Assim, em homenagem aos critérios da proporcionalidade, não apenas a prisão civil do devedor de alimentos deverá ser a última alternativa (pois a prisão em si não é ilegítima do ponto de vista constitucional), mas, quando aplicada, não poderá implicar condições tão ou mesmo mais gravosas aos presos por dívida alimentar do que àquelas impostas aos presos comuns, que, de acordo com correta orientação do STF, também devem ser preservados em relação a condições desumanas e degradantes de cumprimento da pena.
Além do mais, importa que se promovam alternativas eficazes para, em não sendo possível erradicar, ao menos reduzir e, em sendo o caso, mitigar os efeitos da prisão por dívida alimentar, sem deixar de atender as necessidades dos credores de alimentos.
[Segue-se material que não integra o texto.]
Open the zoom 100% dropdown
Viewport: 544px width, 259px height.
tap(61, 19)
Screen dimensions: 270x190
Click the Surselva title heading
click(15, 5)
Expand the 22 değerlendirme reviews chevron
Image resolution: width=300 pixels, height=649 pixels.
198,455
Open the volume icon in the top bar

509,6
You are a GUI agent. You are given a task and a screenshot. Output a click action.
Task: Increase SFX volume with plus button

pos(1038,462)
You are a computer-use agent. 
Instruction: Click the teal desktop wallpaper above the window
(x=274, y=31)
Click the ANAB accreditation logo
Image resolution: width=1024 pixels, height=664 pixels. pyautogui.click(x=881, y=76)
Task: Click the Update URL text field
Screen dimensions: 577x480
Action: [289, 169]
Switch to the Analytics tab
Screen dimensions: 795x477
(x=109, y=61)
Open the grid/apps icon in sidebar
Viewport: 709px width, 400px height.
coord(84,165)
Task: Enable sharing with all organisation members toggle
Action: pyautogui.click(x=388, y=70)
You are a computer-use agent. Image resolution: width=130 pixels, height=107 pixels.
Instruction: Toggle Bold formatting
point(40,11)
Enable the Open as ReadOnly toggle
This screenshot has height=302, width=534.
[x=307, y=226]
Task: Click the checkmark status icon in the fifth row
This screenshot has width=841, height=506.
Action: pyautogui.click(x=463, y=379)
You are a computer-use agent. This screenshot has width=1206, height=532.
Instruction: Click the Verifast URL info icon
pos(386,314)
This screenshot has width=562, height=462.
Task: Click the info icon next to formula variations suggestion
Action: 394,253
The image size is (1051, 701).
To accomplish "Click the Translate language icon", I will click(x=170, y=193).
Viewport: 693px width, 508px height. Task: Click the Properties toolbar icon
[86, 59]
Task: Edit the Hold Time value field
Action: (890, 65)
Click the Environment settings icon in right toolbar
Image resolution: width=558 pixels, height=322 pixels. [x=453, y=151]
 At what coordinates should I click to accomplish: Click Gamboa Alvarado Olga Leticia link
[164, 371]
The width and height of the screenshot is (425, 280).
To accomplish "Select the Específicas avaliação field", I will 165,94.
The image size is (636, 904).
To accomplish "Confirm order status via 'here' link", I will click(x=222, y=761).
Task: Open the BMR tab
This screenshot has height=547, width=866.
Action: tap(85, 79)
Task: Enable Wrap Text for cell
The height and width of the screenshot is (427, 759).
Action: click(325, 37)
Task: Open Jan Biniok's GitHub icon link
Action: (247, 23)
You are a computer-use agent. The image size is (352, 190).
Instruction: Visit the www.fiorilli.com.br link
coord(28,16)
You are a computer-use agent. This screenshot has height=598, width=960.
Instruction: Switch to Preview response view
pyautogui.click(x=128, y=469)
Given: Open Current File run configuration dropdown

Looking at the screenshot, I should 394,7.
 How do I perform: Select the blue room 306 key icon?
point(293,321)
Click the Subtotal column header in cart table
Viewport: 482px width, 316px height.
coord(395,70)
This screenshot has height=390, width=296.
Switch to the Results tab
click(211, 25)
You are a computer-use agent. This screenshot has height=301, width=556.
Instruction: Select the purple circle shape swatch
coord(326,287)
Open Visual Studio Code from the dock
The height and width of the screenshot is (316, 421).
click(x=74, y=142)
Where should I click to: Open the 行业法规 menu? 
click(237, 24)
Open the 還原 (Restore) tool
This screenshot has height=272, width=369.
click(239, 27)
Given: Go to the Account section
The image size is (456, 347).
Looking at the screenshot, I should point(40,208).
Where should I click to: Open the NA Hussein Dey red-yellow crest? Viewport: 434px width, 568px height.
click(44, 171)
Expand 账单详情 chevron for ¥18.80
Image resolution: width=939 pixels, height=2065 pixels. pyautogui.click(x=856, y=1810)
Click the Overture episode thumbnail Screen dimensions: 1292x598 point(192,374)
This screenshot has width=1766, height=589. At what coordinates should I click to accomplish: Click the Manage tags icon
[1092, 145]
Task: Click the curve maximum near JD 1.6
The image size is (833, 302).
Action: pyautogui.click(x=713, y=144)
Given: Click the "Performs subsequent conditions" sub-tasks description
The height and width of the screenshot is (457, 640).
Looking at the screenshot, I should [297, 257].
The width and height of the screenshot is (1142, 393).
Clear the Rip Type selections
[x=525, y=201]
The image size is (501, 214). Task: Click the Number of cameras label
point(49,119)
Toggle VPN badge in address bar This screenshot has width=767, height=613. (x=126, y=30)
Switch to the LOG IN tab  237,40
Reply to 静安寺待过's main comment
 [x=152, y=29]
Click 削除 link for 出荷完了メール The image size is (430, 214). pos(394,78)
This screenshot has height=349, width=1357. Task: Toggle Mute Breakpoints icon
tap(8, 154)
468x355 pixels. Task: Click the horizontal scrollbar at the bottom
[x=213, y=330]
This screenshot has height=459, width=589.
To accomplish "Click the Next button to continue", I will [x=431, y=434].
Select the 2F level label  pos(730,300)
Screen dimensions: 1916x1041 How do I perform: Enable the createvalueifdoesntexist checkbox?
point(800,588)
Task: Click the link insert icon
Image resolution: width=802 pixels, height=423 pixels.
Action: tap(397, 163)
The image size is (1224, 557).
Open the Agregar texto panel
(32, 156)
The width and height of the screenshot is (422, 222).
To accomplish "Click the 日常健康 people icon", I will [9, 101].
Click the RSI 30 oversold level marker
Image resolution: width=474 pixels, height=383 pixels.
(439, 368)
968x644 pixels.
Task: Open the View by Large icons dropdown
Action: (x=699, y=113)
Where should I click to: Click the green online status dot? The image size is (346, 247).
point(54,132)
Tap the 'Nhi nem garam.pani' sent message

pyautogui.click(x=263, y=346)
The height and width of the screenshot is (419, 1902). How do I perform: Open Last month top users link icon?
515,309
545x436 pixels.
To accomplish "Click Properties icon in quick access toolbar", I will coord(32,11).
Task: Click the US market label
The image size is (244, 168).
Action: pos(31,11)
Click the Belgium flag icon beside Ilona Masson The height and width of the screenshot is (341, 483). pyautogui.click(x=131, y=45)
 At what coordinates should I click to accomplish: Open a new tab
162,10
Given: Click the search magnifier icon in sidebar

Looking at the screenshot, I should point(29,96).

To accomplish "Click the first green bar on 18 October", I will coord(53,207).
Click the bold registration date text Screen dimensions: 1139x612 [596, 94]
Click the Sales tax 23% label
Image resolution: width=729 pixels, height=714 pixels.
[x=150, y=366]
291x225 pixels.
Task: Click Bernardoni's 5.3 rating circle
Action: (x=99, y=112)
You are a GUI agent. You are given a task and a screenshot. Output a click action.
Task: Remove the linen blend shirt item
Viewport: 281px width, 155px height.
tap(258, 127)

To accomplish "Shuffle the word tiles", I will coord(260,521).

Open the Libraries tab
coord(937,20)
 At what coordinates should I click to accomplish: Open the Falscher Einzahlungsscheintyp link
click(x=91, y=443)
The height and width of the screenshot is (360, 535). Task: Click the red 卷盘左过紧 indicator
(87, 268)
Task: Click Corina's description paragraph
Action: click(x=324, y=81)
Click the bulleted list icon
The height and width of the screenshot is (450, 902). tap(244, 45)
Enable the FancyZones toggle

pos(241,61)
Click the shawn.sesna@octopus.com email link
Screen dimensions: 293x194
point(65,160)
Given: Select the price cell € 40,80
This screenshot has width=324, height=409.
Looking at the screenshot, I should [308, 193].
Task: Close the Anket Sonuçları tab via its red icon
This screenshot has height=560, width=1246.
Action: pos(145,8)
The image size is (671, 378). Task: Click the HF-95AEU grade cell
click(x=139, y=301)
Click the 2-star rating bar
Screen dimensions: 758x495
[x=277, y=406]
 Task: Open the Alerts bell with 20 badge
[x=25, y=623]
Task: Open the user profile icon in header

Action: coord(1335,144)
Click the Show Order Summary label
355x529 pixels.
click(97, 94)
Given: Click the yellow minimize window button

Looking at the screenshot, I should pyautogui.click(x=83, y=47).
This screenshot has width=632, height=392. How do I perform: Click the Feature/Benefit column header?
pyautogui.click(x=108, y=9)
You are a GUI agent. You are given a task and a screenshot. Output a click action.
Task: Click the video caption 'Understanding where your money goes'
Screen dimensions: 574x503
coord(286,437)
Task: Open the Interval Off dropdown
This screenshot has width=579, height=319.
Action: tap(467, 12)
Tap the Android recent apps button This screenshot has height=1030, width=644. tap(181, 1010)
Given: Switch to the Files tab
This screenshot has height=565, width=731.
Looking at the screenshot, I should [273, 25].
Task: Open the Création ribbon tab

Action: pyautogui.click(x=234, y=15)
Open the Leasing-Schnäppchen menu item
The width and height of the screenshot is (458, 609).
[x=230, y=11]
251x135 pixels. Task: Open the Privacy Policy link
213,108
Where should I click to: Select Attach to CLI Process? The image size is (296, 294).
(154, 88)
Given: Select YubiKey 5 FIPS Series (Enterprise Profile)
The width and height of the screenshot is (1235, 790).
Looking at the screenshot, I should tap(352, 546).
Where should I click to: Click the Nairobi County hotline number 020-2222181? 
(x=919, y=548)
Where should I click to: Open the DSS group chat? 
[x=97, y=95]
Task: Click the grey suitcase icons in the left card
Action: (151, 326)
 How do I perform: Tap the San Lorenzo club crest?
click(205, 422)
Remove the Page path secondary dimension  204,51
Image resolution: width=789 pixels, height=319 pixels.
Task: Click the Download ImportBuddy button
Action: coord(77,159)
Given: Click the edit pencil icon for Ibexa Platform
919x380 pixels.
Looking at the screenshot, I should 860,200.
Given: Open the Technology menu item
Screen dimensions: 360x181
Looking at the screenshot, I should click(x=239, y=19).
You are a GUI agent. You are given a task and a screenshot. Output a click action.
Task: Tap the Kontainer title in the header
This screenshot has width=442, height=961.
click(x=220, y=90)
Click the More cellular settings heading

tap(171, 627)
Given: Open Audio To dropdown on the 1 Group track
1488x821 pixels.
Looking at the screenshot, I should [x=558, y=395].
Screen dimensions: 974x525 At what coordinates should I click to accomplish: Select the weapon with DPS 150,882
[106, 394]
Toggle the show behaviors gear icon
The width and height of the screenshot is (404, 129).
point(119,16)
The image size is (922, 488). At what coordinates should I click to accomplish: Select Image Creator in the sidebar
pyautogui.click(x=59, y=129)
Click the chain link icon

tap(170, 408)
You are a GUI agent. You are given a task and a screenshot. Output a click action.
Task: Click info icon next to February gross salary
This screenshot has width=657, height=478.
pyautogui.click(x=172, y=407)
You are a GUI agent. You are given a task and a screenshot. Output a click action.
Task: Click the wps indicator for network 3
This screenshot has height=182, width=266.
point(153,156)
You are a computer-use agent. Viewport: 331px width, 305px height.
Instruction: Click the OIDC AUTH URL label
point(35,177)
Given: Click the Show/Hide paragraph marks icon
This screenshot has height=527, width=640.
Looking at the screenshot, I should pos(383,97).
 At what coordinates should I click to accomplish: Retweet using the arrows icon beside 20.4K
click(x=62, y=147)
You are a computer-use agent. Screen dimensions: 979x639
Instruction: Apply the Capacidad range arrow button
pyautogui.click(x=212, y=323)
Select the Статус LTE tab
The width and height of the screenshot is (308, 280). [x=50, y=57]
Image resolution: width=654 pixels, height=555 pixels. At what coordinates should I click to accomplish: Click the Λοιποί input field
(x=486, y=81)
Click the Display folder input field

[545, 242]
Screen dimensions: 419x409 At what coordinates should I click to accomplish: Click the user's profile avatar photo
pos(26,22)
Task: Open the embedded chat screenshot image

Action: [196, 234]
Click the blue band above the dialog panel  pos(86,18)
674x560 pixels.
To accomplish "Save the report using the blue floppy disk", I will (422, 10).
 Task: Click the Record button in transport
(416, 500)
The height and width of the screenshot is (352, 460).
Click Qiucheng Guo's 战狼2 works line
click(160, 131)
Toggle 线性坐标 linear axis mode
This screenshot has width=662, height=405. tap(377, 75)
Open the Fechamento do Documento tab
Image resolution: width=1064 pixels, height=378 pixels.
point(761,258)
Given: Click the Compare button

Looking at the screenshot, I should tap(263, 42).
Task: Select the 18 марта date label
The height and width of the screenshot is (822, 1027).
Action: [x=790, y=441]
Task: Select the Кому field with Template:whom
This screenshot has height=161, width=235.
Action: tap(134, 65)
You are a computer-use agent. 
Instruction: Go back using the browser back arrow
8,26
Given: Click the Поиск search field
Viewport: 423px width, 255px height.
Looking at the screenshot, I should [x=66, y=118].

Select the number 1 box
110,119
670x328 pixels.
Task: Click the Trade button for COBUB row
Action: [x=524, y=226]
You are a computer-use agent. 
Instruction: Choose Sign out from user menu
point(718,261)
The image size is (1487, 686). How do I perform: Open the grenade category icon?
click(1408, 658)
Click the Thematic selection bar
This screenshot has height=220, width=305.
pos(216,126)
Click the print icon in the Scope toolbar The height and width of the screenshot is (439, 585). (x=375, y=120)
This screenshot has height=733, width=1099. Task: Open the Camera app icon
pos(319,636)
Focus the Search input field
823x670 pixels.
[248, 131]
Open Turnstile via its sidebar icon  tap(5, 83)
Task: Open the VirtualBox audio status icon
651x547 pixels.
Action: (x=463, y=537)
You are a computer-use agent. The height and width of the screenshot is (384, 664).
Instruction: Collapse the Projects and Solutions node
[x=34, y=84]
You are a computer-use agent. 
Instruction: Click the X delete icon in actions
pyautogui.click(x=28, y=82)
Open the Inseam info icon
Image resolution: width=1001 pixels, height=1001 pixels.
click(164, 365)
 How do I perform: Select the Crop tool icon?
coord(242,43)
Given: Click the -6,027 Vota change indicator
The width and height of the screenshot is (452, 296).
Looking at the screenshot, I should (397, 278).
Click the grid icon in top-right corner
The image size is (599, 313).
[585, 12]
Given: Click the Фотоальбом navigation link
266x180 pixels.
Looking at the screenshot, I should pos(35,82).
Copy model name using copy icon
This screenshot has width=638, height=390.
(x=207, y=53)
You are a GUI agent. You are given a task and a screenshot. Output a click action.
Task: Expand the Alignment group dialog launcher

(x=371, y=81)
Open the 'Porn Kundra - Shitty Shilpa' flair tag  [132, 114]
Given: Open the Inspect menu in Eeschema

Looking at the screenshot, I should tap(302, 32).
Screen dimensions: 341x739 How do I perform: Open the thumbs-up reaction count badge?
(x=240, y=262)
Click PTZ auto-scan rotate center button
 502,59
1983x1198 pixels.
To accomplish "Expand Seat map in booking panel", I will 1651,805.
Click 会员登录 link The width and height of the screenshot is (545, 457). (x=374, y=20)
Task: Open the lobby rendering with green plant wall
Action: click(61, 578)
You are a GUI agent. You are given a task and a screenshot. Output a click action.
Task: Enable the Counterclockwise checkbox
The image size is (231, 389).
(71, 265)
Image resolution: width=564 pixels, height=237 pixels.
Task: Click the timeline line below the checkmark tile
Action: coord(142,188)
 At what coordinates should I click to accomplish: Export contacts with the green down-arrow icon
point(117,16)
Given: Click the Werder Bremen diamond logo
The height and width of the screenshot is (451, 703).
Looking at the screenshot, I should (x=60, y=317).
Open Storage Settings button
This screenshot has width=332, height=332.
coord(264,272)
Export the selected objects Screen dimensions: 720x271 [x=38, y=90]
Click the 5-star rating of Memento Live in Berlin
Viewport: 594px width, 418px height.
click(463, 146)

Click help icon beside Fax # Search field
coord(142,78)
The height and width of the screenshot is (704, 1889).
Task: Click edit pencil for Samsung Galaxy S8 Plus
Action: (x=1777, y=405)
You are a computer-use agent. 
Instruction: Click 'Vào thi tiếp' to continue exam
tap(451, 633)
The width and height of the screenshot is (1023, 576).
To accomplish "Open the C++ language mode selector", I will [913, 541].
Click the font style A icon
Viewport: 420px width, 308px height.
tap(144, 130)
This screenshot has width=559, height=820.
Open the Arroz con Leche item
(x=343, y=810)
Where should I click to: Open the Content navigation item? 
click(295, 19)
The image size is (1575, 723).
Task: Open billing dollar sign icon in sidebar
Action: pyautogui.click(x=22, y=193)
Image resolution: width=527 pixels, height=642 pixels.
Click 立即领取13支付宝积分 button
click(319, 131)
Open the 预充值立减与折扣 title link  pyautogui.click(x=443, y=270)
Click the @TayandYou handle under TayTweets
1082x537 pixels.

No limite, em situação de comprovado desemprego do alimentante ou não tendo o Estado condições de assegurar o cumprimento da prisão em condições minimamente compatíveis com a dignidade pessoal do devedor da obrigação alimentar, há que prever políticas públicas de assistência social supletiva, aperfeiçoando a proteção social das crianças e adolescentes ou outras pessoas credoras de verba alimentar, de modo a garantir uma fórmula de responsabilidade compartilhada, ademais de social e humanamente mais compatível com a dignidade da pessoa humana tanto de credores quanto dos devedores.
Esse, sem dúvida, é mais um dos tantos desafios postos ao legislador, aos atores do sistema judiciário e ao meio acadêmico, evitando-se posições de caráter intolerante e mesmo fundamentalista, típicos de uma infrutífera lógica do tudo ou nada.